Blue Flag – Excellence awarded beach. Internationally qualified for cleanliness in and out of water. 


Golden Beach Flag – National gold standard qualification for having achieved 5 consecutive years of high water and beach cleanliness. 


Accessibility For All Flag. Awarded and identified for accessibility and facilitating mobility: wheelchair, crutches, walkers, etc. 
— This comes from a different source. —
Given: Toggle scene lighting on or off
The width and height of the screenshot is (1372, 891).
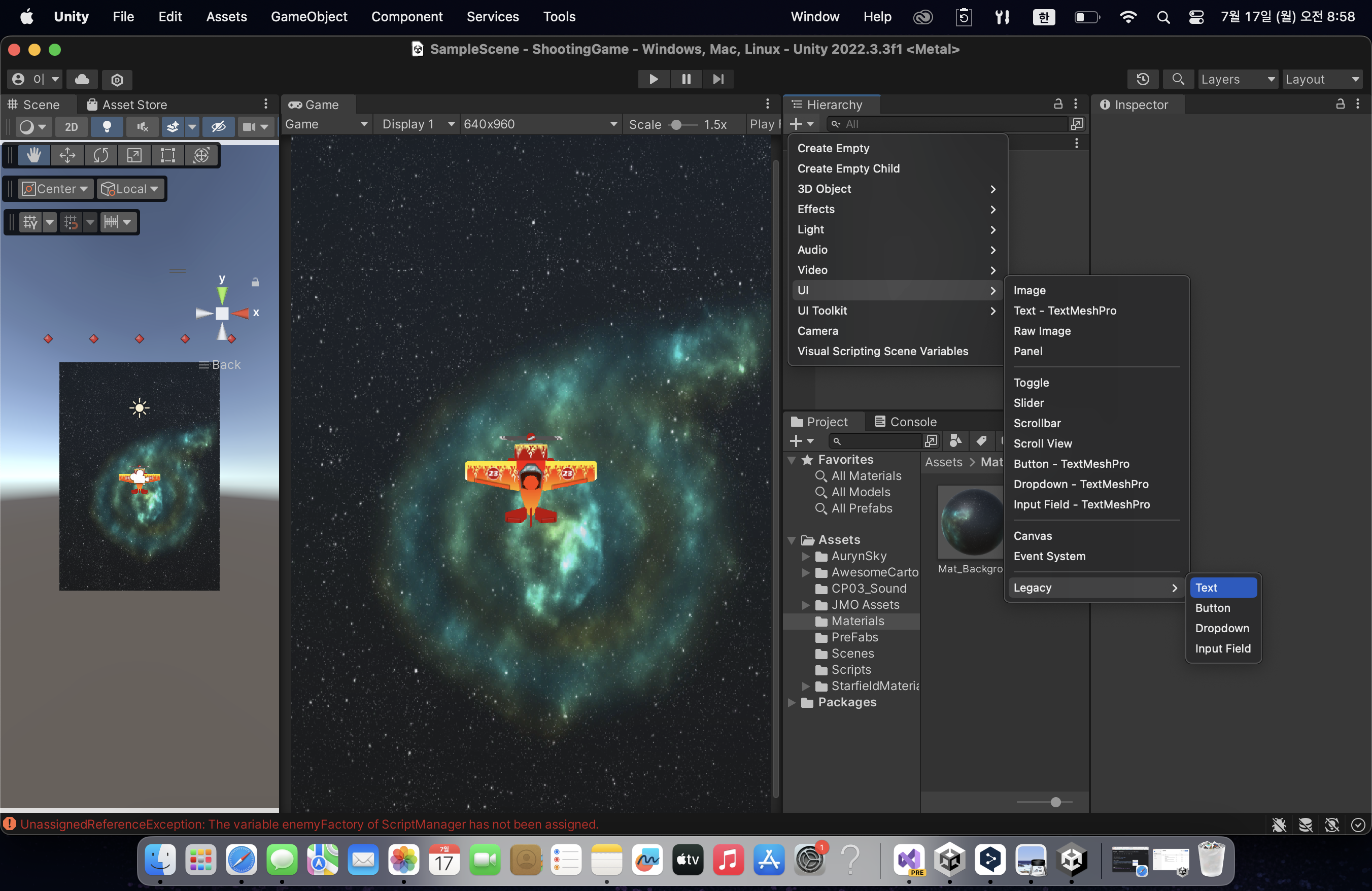Looking at the screenshot, I should pos(107,127).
Beach Like An Algarve Local Tips:

Sun Protection & Comfort:

  • Use a beach umbrella to manage your heat and sun exposure. Make sure to dig it in deep so a gust of wind doesn’t accidentally make it airborne and spears your beach-loving neighbors 
  • Keep sandals or shoes with you, dry sand can become very hot and may burn your feet
  • Saltwater can harden your towel and take time to dry. Take two towels one to dry off the other to lie on
  • Take a low-rise chair if you prefer to be in a seated position rather than lying down
  • There are many beaches with chairs and umbrellas if you prefer not to carry your own. 
  • Wear a brimmed hat or sunglasses to protect your eyes from long direct sun exposure
  • Use an ocean-friendly sunscreen SPF 20+, and don’t forget to reapply after a swim. 50+ for children and avoid using spray sunscreens as they can easily leave areas exposed causing sunburns
  • Use extra protection during high sun & heat hours (umbrella, hat, or SPF 50+) between 11:00-16:00
  • Avoid at all costs falling asleep in the sun without protection

Food & Hydration:

  • Stay hydrated by taking or purchasing water to manage your body heat. Remember to keep your water bottles out of the sun
  • Pack a cooler bag with water and snacks, or take an entire picnic or meal. Make sure your beach food can be kept cool and not grow bacteria and is suitable for beach temperatures
  • Have some cash with you for water and snacks. Most beaches have card-accepting snack bars, more remote or small beaches however may only have walking vendors passing-through

Fun & Electronics:

  • Take entertainment: a book, musical instrument, games, or beach sports equipment 
  • Learn a water sport, Portugal has plenty for you to choose from: surfing, kite surfing, snorkeling, scuba, sailing – the list is long…
  • Bring minimal electronics to the beach and keep them out of the sun to avoid overheating. Sand can also cause severe scratches and permanent damage to plugs and electronic interiors

Beach Safe Kids:

  • Accompany children in water or keep a very close eye on them even in shallow areas
  • Have kids wear something distinctive on busy beaches, having a unique umbrella is also helpful for them to always keep an eye on you
  • Take sand building or other toys that keep them busy and where you can keep an eye on them
  • Avoid having small children and kids in direct sunlight at high summer sun between 11:00 and 16:00

Beach Smart: 

  • When visiting an unmonitored beach you may be at risk, it’s not recommended you go alone if you’re not a strong and experienced swimmer, and even if you are.
  • Always read the condition of the water before entering. Watch for the speed and strength of waves, possible currents, and movement of the water – if it seems turbulent or aggressive at all wait. Undertows can happen quickly and when least expected, it’s better to wait than wish you did.  
  • Never dive headfirst into unfamiliar waters or water you haven’t accounted for tide changes
  • Watch for Portugal’s beach flags before you enter the beach and water. There may also be more than one to let you know what is happening at any given time. 

Personal Belongings:

  • Leave jewelry, watches, and expensive items that are easy to lose at home 
  • Help keep beaches clean by taking your waste with you. Most beaches have full rubbish facilities some even provide recyclable beach ashtrays
  • Beaches in Portugal are generally very safe, but also highly trafficked. It’s a good practice to be discrete with any valuables (phones, wallets, etc.) and not leave your belongings unattended

Delicious Beach Musts:

Beach pastries: (Bolas de Berlim), doughy donut-like pastry filled with pastry cream, Nutella or jam. Check the vendor has them in a temperature-controlled carrier for maximum freshness. 


Ice cream: try quirky Portuguese flavors by the scoop if available, or the pre-wrapped varieties. 

If divided between the two, have one of each – the Portuguese have a serious sweet tooth, no one will judge you.